Ma come è nato?bibita”? Torniamo agli anni '50, nel pieno dell'era salazar delle colonie d'oltremare, era comune per i capoverdiani bisognosi di emigrare in São Tomé e Príncipe dove trovarono lavoro nei campi di cacao e caffè.
Una volta trasferiti lì, molti di loro sono rimasti per sempre e costituiscono una parte sostanziale della popolazione di São Tomé. Fu in questo contesto che Armando Zeferino Soares compose “bibita".
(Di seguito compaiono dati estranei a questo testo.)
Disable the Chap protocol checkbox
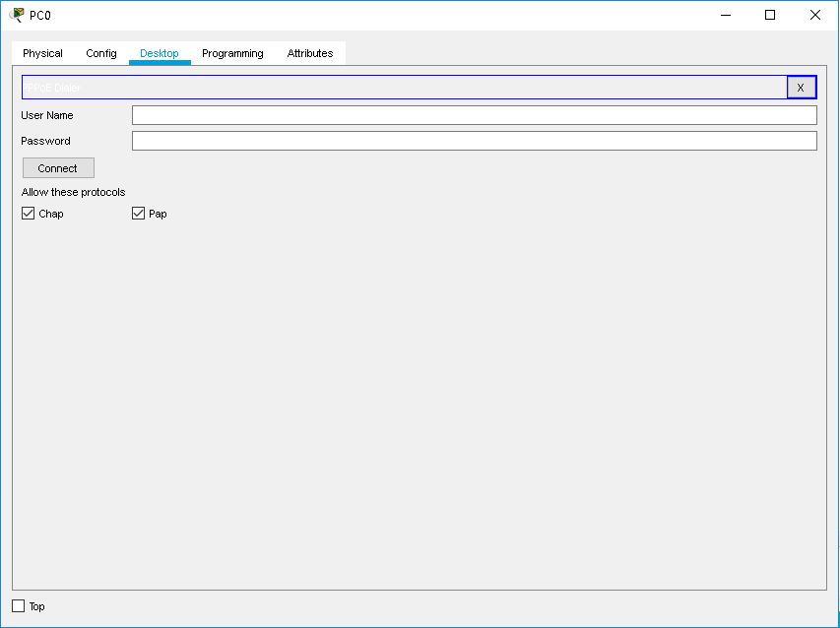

Correva l'anno 1954. Senza grandi alternative e senza alcuna speranza, quattro sanicolauani: José Nascimento Firmino, José da Cruz Gomes e la coppia Mário Soares e Maria Francisca Soares costituivano il gruppo pioniere dei migranti di São Nicolau destinati alle isole dell'Ecuador.
A quel tempo era tradizione che i compaesani che restavano salutassero con la musica chi partiva. Il testo di "Sodade" traduce il dolore di vederli partire senza sapere se si sarebbero mai più visti.
Nel corso degli anni e delle audizioni, la genuinità e l'intensità delle emozioni della partenza e della migrazione da São Nicolau hanno fatto “bibita” l'inno all'emigrazione capoverdiana.